So, let's assume the true odds are 1 in 5,308,416. Now how many times in a single year does a group of four people go to a chinese restaurant somewhere in the USA? I think it is at least an order of magnitude higher. If that is the case then this probably happens several times a year but it is usually not noticed.
 
I have been with a group where everyone got the same fortune, including the same lucky numbers. I assume that this was an error in the distribution process, but it does tell us something about the printing technology used in that case at least.

My guess would be that whoever writes the little bon mots just types in a string of numbers after them. However, I think it very likely that someone, somewhere, has used a random number generator, so I would think (1/42)^4 would be a reasonable upper limit.
 
The issue of it being the bonus number effects the chances. There have been numbers drawn already and they cannot be repeated.

Put it this way: are the chances of the first number listed being the birth date for the four people the same as the bonus number matching the birth date?

There is a constraint in place for the generation of a random bonus number. That constraint changes the odds. Almost 10% of the time, it will be impossible that the bonus number matches the day because that number has already been drawn. It's not a simple exercise.

I'm convinced that the answer given is wrong and I'll see if the correct answer is offered.

BTW, I am assuming entirely random number generation along with no biaas in printing/distribution.
 
NiallM, as I said before, it makes no difference whether the bonus number is drawn first or last, unless the bonus number is in some way special. In Michigan they have a pick 6 of 48 lotto, and then the bonus ball is drawn from a separate tub of seven red balls. Obviously then the bonus number is different.

However, if the bonus number is an just an extra ball drawn last from the tub of 48 numbers, then its chances are still just 1 in 48.

Let me do the math for two numbers drawn from 48 balls 1-48. What is the chance that 1 will be drawn first? 1 in 48.

What about the second ball?

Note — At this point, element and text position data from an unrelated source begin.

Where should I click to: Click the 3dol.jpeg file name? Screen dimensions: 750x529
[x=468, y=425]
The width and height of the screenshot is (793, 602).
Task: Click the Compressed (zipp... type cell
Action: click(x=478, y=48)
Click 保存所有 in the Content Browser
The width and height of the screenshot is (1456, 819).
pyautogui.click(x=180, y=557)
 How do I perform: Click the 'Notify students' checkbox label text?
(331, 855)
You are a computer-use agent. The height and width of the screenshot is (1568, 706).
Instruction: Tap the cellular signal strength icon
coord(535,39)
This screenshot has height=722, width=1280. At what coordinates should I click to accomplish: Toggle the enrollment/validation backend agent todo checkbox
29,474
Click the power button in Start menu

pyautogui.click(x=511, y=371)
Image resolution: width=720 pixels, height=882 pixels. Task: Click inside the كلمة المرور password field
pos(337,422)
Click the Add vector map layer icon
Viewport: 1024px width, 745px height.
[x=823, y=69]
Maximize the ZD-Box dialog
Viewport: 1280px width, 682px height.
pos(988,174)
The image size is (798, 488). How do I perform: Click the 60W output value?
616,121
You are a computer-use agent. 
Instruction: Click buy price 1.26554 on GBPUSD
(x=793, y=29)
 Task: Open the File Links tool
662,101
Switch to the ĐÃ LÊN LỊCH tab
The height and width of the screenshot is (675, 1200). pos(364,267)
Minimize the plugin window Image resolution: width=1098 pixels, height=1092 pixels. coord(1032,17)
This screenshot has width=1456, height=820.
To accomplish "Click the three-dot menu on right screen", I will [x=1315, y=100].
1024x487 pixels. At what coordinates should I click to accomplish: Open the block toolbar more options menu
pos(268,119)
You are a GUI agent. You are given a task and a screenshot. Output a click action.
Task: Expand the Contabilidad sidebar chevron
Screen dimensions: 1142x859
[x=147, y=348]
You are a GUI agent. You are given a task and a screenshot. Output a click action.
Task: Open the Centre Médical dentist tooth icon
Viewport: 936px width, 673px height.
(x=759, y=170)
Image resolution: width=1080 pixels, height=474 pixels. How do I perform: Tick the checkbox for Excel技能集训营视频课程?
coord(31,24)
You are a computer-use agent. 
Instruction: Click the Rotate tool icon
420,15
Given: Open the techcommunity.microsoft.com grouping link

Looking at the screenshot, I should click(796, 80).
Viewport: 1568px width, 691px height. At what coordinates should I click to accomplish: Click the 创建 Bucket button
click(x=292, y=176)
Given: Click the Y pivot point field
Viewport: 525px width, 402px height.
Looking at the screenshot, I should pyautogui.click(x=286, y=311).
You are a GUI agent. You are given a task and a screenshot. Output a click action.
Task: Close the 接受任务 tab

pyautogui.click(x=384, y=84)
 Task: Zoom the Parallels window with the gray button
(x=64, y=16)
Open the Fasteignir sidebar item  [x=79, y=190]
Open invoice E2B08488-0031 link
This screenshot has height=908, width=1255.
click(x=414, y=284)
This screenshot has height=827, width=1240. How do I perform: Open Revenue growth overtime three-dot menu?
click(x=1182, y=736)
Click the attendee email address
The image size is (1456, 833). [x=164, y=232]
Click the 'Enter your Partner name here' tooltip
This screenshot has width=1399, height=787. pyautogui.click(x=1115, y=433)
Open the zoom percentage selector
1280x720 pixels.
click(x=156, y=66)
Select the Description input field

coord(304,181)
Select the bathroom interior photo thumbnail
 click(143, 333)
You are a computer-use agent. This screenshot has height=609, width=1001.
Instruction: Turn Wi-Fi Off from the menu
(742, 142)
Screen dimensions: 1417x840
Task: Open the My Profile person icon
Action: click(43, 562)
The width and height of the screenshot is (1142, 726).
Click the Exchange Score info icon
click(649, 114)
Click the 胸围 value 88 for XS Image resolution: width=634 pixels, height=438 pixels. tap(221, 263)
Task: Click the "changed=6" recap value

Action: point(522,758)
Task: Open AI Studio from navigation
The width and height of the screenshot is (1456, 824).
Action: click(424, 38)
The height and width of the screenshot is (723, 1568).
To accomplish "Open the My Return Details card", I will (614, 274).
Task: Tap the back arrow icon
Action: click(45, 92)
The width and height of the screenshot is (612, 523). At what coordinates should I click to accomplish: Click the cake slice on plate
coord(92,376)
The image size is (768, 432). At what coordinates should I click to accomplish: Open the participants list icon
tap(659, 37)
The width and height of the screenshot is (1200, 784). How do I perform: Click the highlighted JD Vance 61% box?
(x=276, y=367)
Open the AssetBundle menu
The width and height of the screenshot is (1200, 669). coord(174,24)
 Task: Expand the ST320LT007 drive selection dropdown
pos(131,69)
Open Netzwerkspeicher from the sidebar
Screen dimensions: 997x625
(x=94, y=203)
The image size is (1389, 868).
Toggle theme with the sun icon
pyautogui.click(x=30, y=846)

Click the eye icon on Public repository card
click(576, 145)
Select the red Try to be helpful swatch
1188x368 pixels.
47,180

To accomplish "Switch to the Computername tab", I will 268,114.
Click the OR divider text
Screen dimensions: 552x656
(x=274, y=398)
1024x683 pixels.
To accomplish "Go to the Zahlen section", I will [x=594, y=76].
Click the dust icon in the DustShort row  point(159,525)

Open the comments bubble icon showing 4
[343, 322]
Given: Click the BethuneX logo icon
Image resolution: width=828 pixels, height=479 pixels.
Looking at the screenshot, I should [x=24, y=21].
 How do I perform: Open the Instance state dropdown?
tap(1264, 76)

There are two cases--1 is drawn first, and one is not drawn first.

In case 1, the chance of 1 being drawn second is zero.
In case 2, the chance of 1 being drawn second is 1 in 47.

Net results of 1 being drawn second is

(1/48 * 0) + (47/48 * 1/47) = 0 + 1/48 = 1/48. Same as 1 being drawn first.

You can also do this with three or more balls, but your cases start to get pretty ugly. The point is that the numbers will work out to 1/48.
 
NiallM: But all numbers are equally likely to have appeared (or not) earlier in the sequence. No numbers are particularly excluded from that final position. All numbers remain equally likely in that last position.

[Christine beat me to it]
 
I'll leave the math to others but this reminds me of James Randi's piece on the 1/10/2007 episode of the podcast Skeptics Guide to the Universe. He talks about 2 cars involved in an accident that have consecutive VIN numbers. His point was that there are many possible coincidences that would register equally as amazing. His examples were consecutive license plates or driver's license numbers.
So the question becomes not what are the chances of this coincidence but what are the chances of any outcome that would be seen as unusual. In the case at hand I'm sure they would have felt the same if the first number in the sequence had been their birth dates instead of the bonus number. How about if they were in the second through fifth positions? You could probably think of dozens of combinations that would be amazing coincidences. So the odds that any one of them would come up are not as long as you might think.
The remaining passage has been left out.